Squiggles

I don’t remember who I was having the deep conversation with – I tend to repeat ideas and concepts I’m contemplating across many many many conversations with anyone who will engage. It helps me refine the idea as well as get it out of my head. This is when it helps to have friends from all walks of life as you can just keep bouncing the same general concept across all of them without them talking to each other and being like “Dear god, Anne, you’ve talked to all of us about the same damn thing! We get it!” 😉 The most recent topic: squiggly lines.

I’ve started to realize that day to day, week to week, and even sometimes year to year life just feels like a massive squiggly line leading seemingly nowhere and everywhere all at once. It’s hard to see that you’ve made any forward momentum when the lines are such a mess shooting off into all directions with dead ends galore. I somewhat jokingly say that my life has some sort of chaotic event on a 2 year cycle. The event happens and then I spent two years trying to find my balance again. These events tend to send me spiraling and it wasn’t until the last 5 or so years I’ve learned to embrace the spiral and trust the direction I’m sent in.
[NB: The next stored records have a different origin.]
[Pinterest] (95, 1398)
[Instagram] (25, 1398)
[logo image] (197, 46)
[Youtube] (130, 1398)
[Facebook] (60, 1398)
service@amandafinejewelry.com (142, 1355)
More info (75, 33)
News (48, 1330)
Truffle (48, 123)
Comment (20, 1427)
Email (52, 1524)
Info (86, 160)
Reframing is a powerful psychological tool that we all use in one way or another. As its name suggests, it’s about putting a situation in a new light – a new frame. The gist is that you will end up being able to more easily digest something when you reframe by hopefully seeing the same exact thing in a better, more meaning making light. The situation is the same – your perspective is just different.
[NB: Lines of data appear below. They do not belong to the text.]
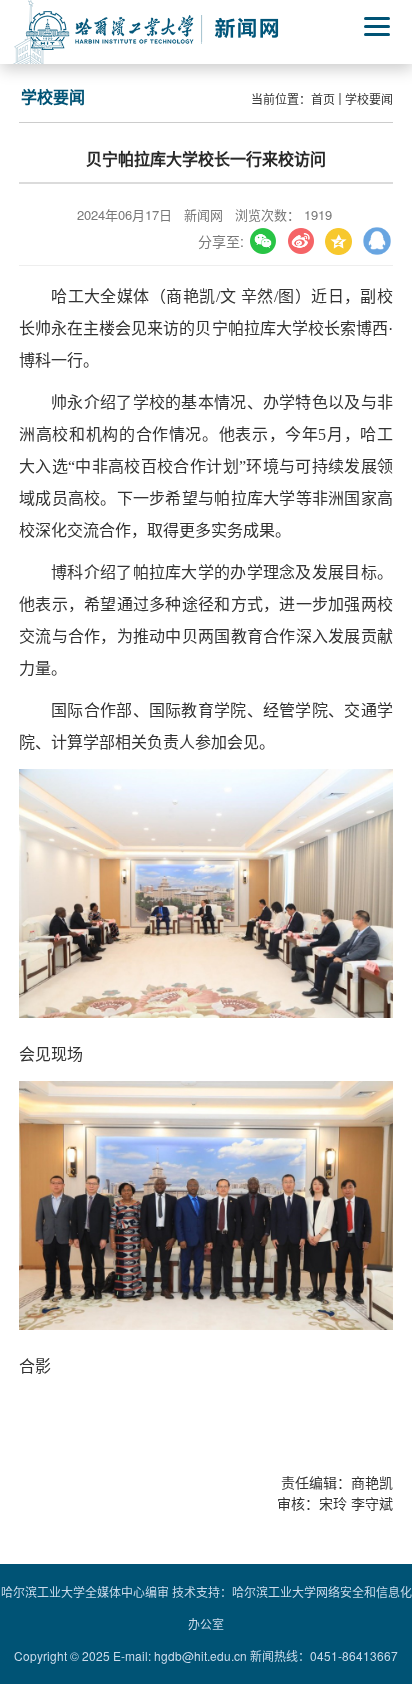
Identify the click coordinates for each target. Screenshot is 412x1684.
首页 (323, 98)
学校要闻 (369, 98)
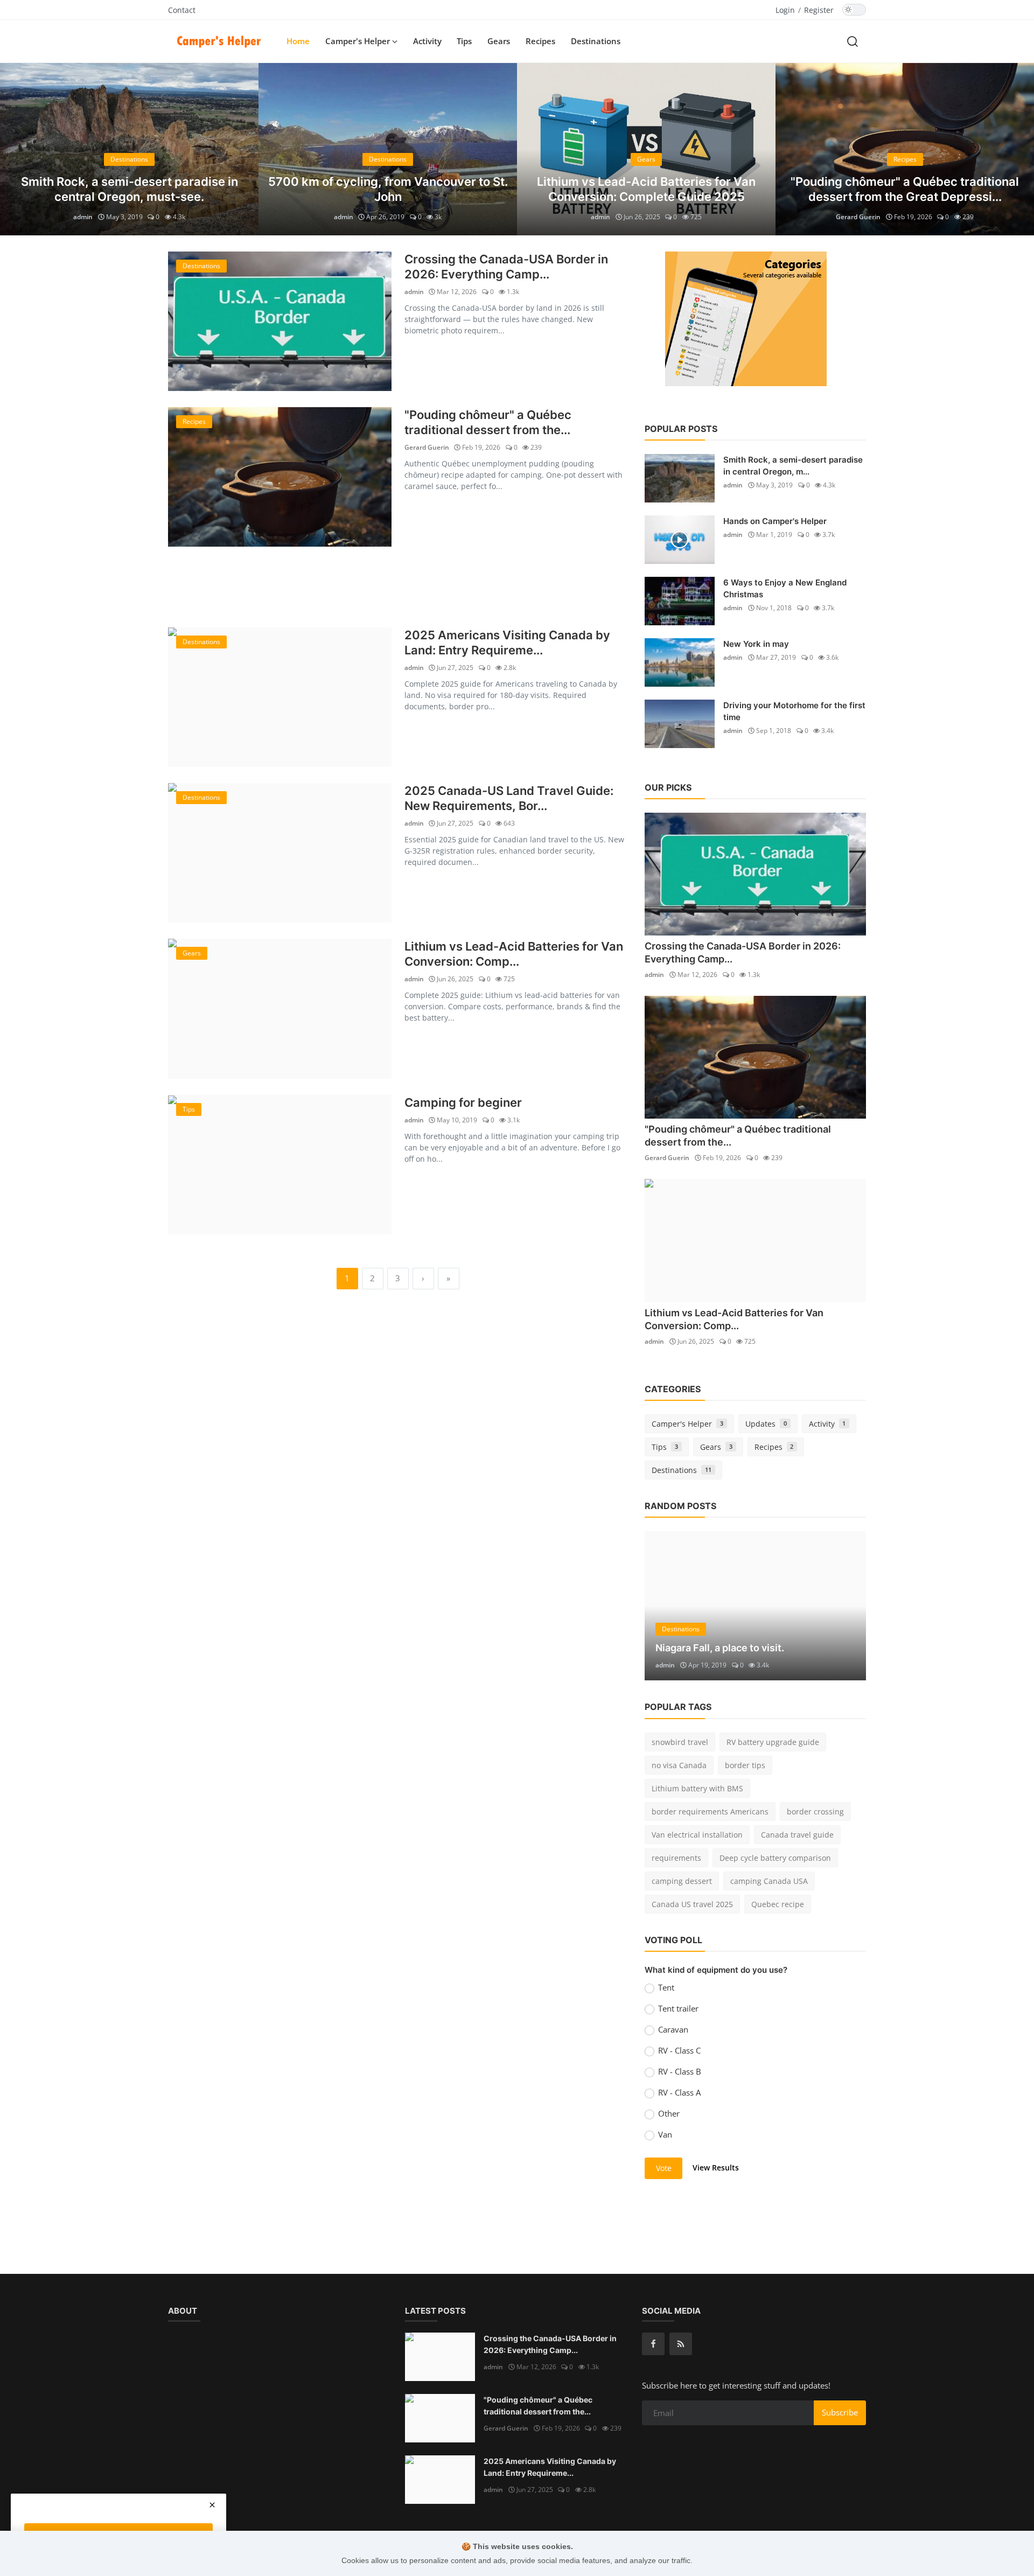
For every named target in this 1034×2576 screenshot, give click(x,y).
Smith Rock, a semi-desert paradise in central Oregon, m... (793, 466)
My reframe for these squiggles is to view what’s happening within a wider lens over more time. It’s the same principle as stepping back to take a longer look at a painting at a museum. The dots suddenly form and the squiggles make sense. The squiggles come together to point to something greater. With this wider time lens in mind, tearing my ACL my freshmen year makes sense — it gave me way more time than I ever would have given to learn WordPress. I remember calling my dad at one point my sophomore year after spending a summer completely immersed in learning WordPress saying: “I still want to pursue psychology but this tech stuff is pretty cool. Who knows – maybe I can get a job doing something with websites”. I said it in passing but, for some reason, I remember it vividly as it was likely the moment when momentum towards this website squiggle strengthened. Fast forward a few years and I’m working for Automattic writing this post on a WordPress.com site. At the time though, I was depressed and losing my identity as an athlete.

I have some seemingly stray squiggles in my life right now. They don’t make sense as I sit here staring up close at them. What role is this squiggle going to play later in my life? I like to visually think of all of these squiggles as eventually creating a beautiful design headed in some direction.

On an even larger meta level, this is what I find fascinating about the human brain and spirit. We see faces in inanimate objects – we seek out meaning when there might not be any at all. It very well could be all chaos.